What is going wrong? The problem is contention for write locks on the WORKLOG lucene index. Reindexing an issue with 59k worklogs takes a while, during which all other threads wanting to alter the index are blocked. Even reindexes not involving worklogs block, because a simple IssueIndexManager.reIndex() reindexes worklogs (JRASERVER-72469).
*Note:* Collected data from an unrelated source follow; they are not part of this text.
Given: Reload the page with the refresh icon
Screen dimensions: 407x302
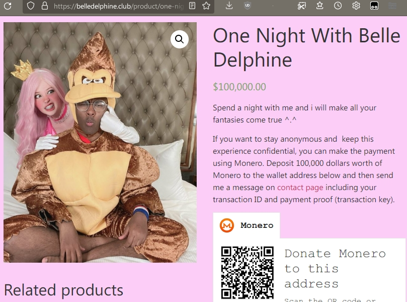Looking at the screenshot, I should coord(8,6).
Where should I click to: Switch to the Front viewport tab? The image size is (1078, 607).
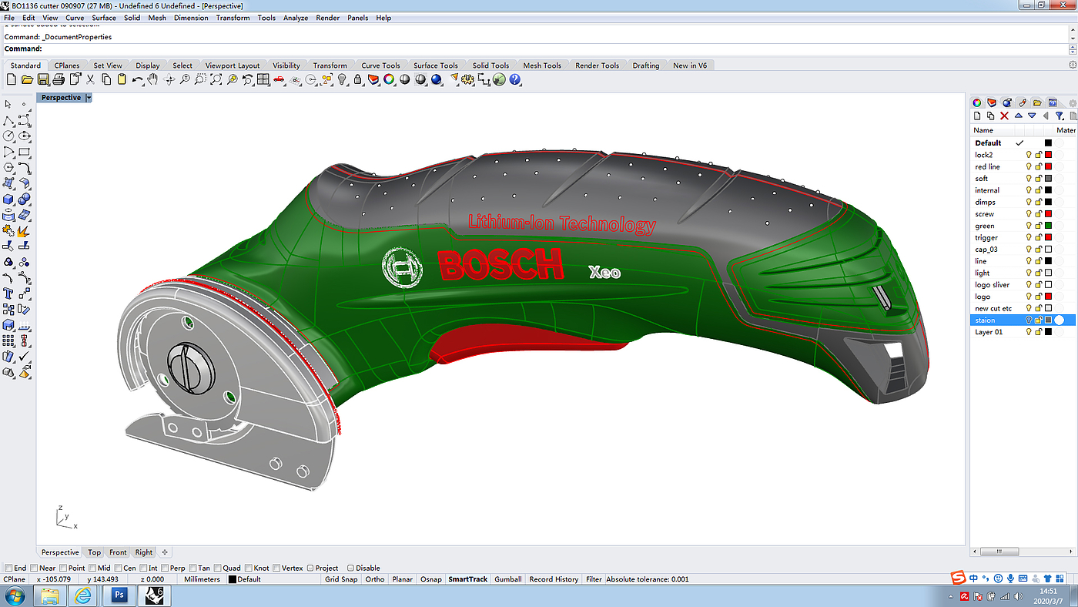(118, 552)
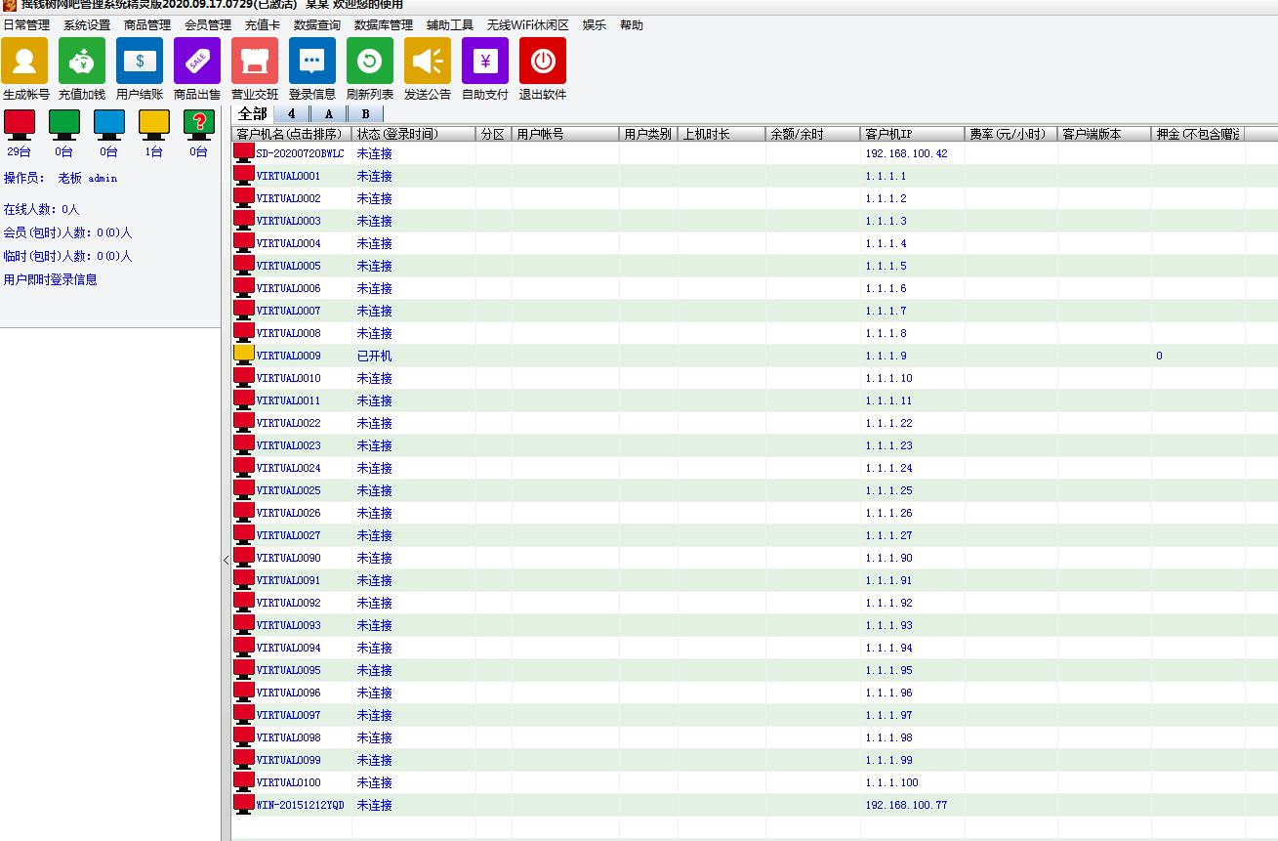Open 充值加钱 recharge tool
Image resolution: width=1278 pixels, height=841 pixels.
point(82,62)
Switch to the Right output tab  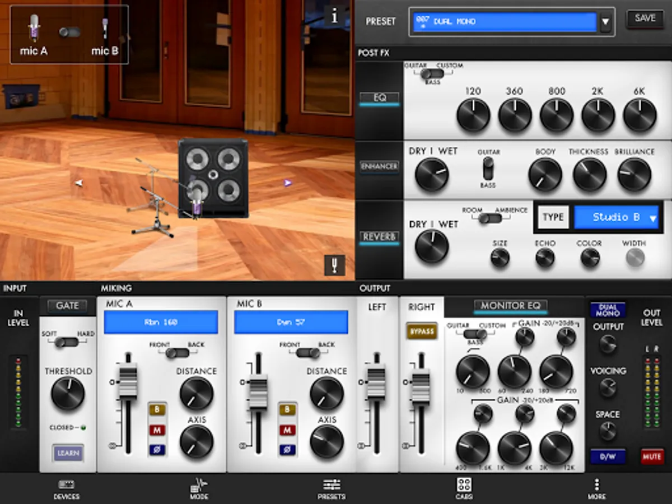coord(422,307)
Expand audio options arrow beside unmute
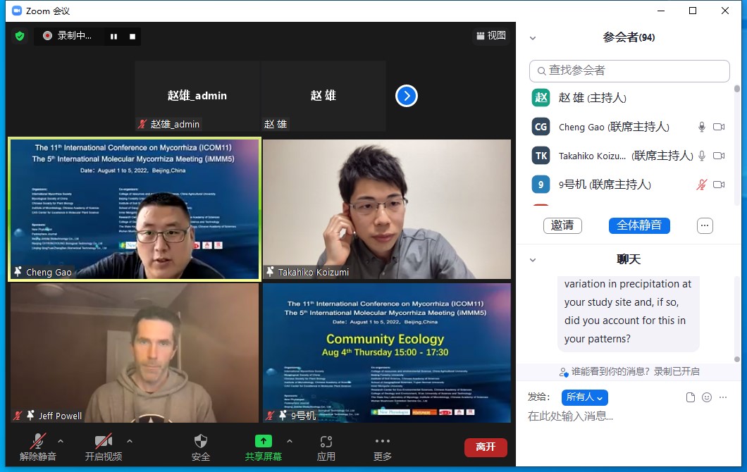 pyautogui.click(x=60, y=441)

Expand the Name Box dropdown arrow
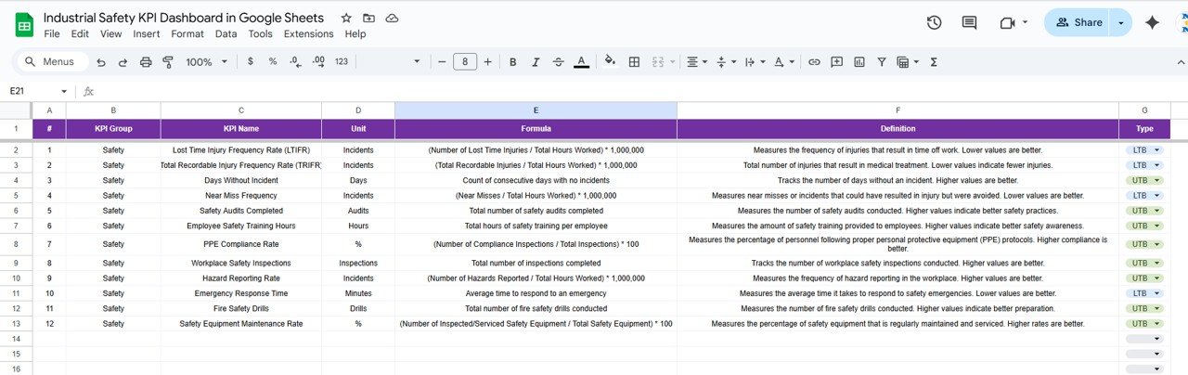(x=64, y=91)
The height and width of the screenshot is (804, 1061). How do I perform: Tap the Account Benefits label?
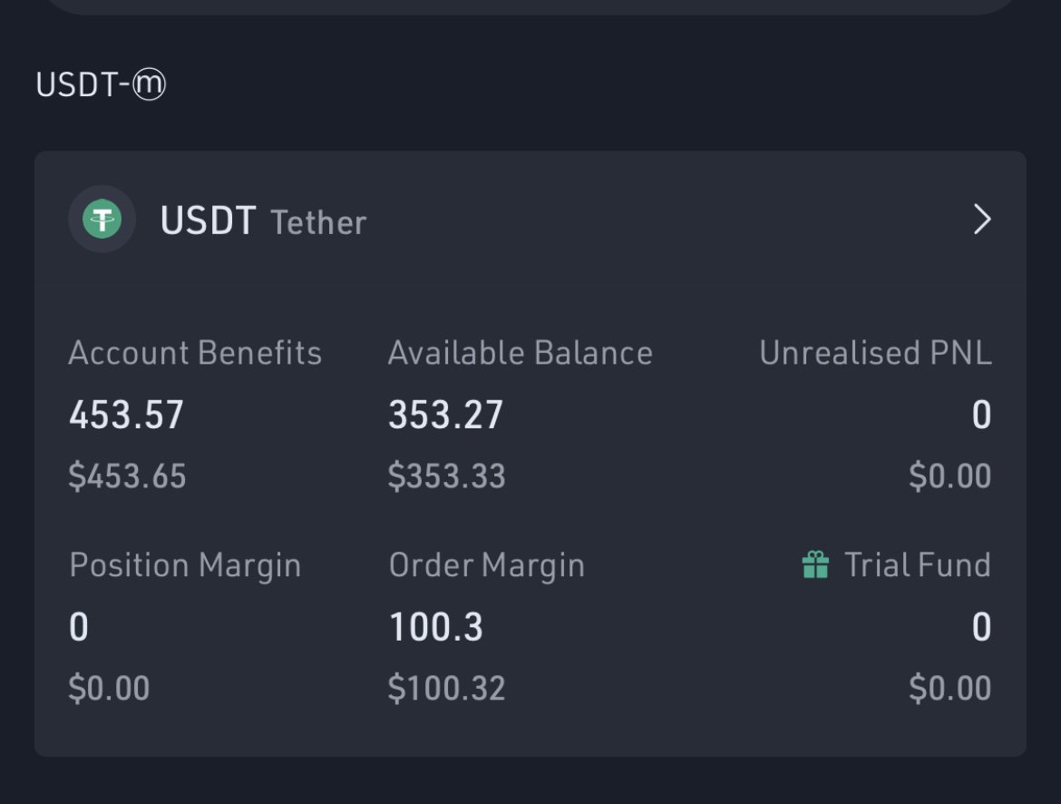(195, 353)
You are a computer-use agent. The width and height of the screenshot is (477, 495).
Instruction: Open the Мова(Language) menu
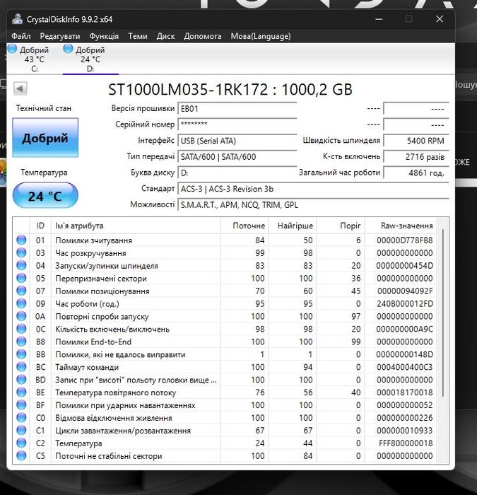point(261,36)

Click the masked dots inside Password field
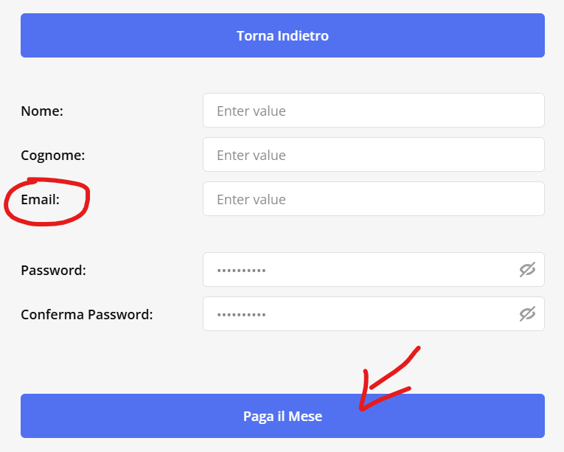[x=241, y=271]
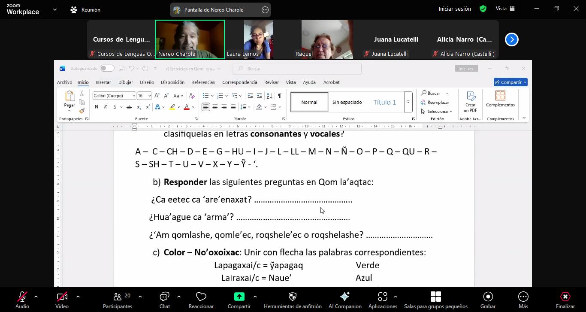
Task: Click the Reaccionar heart icon
Action: [201, 297]
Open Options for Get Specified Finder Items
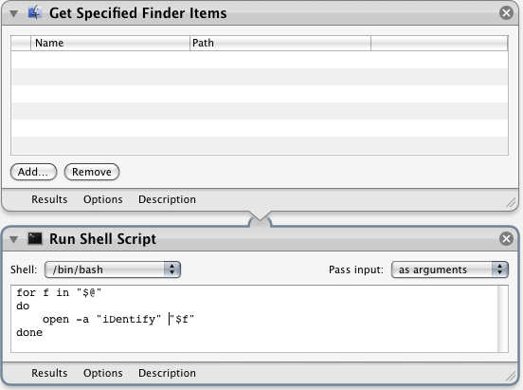Viewport: 523px width, 390px height. [x=102, y=199]
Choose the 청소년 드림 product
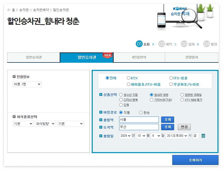223x170 pixels. (121, 95)
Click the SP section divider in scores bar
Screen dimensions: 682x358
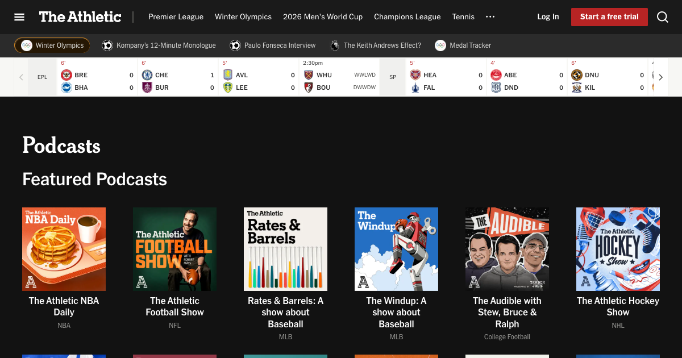pos(392,77)
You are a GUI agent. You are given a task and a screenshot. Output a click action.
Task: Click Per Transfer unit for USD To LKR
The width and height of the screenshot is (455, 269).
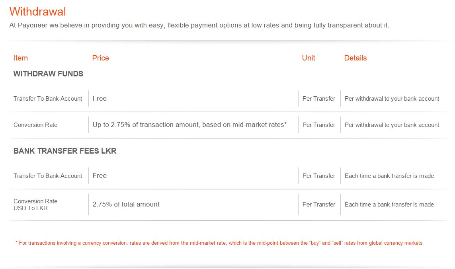tap(318, 205)
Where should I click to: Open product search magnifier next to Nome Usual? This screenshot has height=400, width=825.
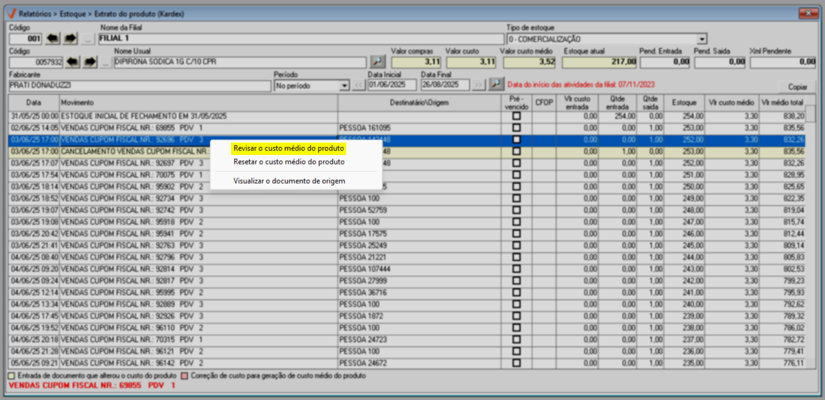(378, 61)
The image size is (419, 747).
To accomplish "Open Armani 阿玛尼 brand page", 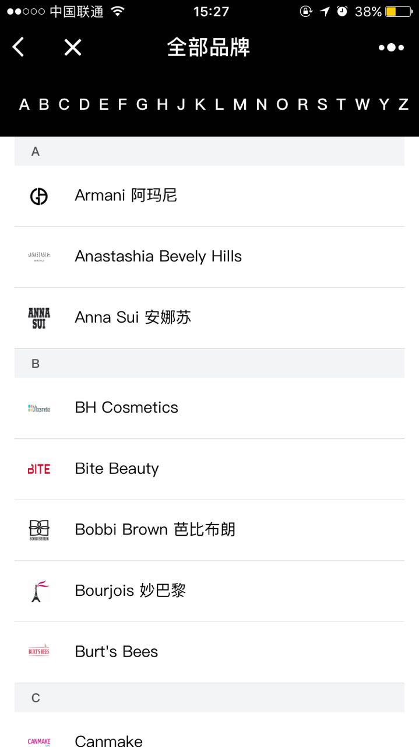I will tap(126, 196).
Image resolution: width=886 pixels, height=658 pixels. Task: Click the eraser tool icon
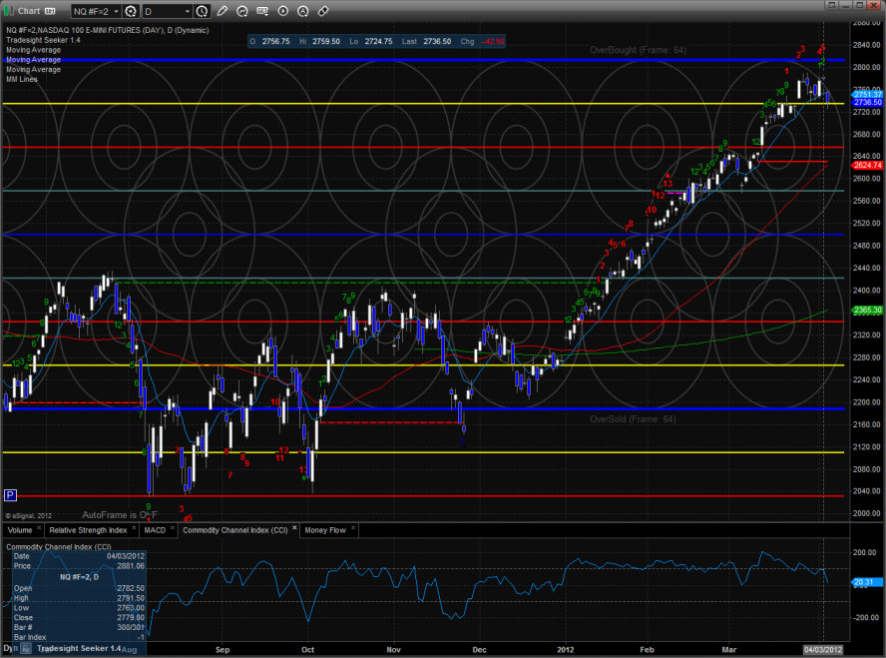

And don't plugins just love to call reindex. It seems that many plugin developers are skeptical of Jira's ability to keep its indexes up-to-date, and think nothing of invoking a reIndex() just in case, to ensure the current issue is up-to-date. When reIndex() takes 50ms this might not matter. But when your indexing queue is backlogged, a needless reIndex() request blocks, and then 30 seconds later times out.

Specifically:

  • the Customer Satisfaction for Jira plugin prior to version 4.7.2 would trigger a reindex on every page load:
     ...  at com.sun.proxy.$Proxy2866.reIndex(Unknown Source)
          at com.candylio.jira.plugins.csat.util.IssueIndexingHelper.reindexIssue(IssueIndexingHelper.java:26)
          at com.candylio.jira.plugins.csat.util.CsatIssueValidationHelper.validateGlobal(CsatIssueValidationHelper.java:46)
          at com.candylio.jira.plugins.csat.util.CsatInContextValidator.validate(CsatInContextValidator.java:55)
          at com.candylio.jira.plugins.csat.service.RatingContextServiceImpl.showRatingSection(RatingContextServiceImpl.java:36)
          at com.candylio.jira.plugins.csat.web.conditions.ShowInContextRatingSectionCondition.shouldDisplay(ShowInContextRatingSectionCondition.java:41)
    
    To their credit the CSAT author fixed this within 24h of my bug report.
  • The PagerDuty plugin version 4.2.3.0 listens to every event, and then calls reIndex() before considering whether it needs to take any action:
    at com.sun.proxy.$Proxy1845.reIndex(Unknown Source)
    at com.pagerduty.jira.listeners.IssueListener.createNewIncidentIfNeeded(IssueListener.java:106)
    at com.pagerduty.jira.listeners.IssueListener.onIssueEvent(IssueListener.`java:88)
    
    This needless reIndex() puts the slow index on the critical path for most operations. PagerDuty support say an internal issue has been raised to look at this. I will update this README if I hear back further.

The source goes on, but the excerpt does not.